Carignan est une commune de la banlieue de Turin. Elle se trouve en rive gauche du Pô, à l'entrée sud de la métropole turinoise. Il s'agit de l'une des communes piémontaises les plus proches du fleuve et d'un port fluvial historique. Vers 1900, c'était l'une des plus grandes banlieues piémontaises, mais elle a connu un long déclin économique et démographique depuis la faillite des filatures Bona, qui faisaient vivre la ville.
Histoire
Préhistoire
Comme en témoignent les vestiges archéologiques du Garetìn, un îlot du Pô en aval du pont vers Carmagnole, on traversait déjà le fleuve entre les deux ponts de Carignan au Néolithique (les haches de pierre vertes du Piémont étaient exportées de la Grande-Bretagne à la Hongrie[2]). Selon toute probabilité, le fleuve a commencé d'être navigué dès l'âge du bronze (une hache de bronze de type Cressier[3] est exposée au musée de Carignan), et au cours des millénaires suivants, plusieurs pontons ont été jetés le long de son cours, soit comme quais, soit pour le passage à gué pour permettre les échanges commerciaux.

▶ Série d'exercices:
a) Relevez toutes les villes et communes nommées dans le texte sur Carignan.
b) Poursuivez le texte sur Carignan à partir de sa dernière phrase.
Les données n'ont aucun rôle ici.

▶ Données fournies:

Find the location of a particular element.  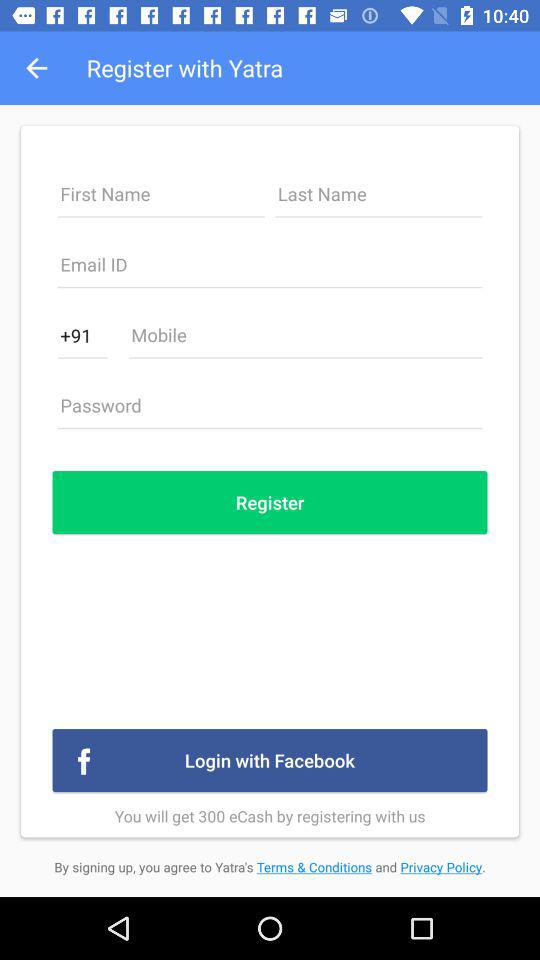

enter mobile is located at coordinates (305, 340).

▶ Réponses finales:
a) Carignan, Turin, Carmagnole

b)
Sous le règne d'Auguste, à partir de 49 av. J.-C., la colonisation de la plaine se poursuit en amont de Turin, un territoire que les légions romaines n'avaient jusqu'alors que traversé, sans l'explorer, profitant d'une voie préexistante qui reliait les uns aux autres les habitats préhistoriques de Carmagnole et de Cavour, à travers un gué du Pô près de l'actuel Carignan.
Toujours au siècle d'Auguste, on construisit une deuxième voie romaine pour relier Turin à Carmagnole, passant selon toute probabilité par Carignan et traversant à gué le Po à cet endroit, ou peut-être près de Casalgrasso. Plus tard, plusieurs villages se formèrent autour de ce carrefour, comme en témoignent diverses trouvailles archéologiques : tombes romaines, vases, blocs de pavés et armes.
Forum Vibi Caburrum, chef-lieu de la XIeRégion augustéenne, l'« Italie Transpadane », limitrophe de la IX Région Taurinense selon le cours du Pô et du Chisola, est fondée sous le consulat de C. Vibius Pansa[5] (43 av. J.-Chr.).
Les paroisses romanes
L'évangélisation du pays, attribuée selon l'hagiographie à Dalmas (IIIe siècle), est mal connue. Il y a au moins trois églises romanes dans la région, aujourd'hui toutes rattachées au territoire communal de Carignan : Notre-Dame des Ormes, Saint-Rémi et Saint-Vit.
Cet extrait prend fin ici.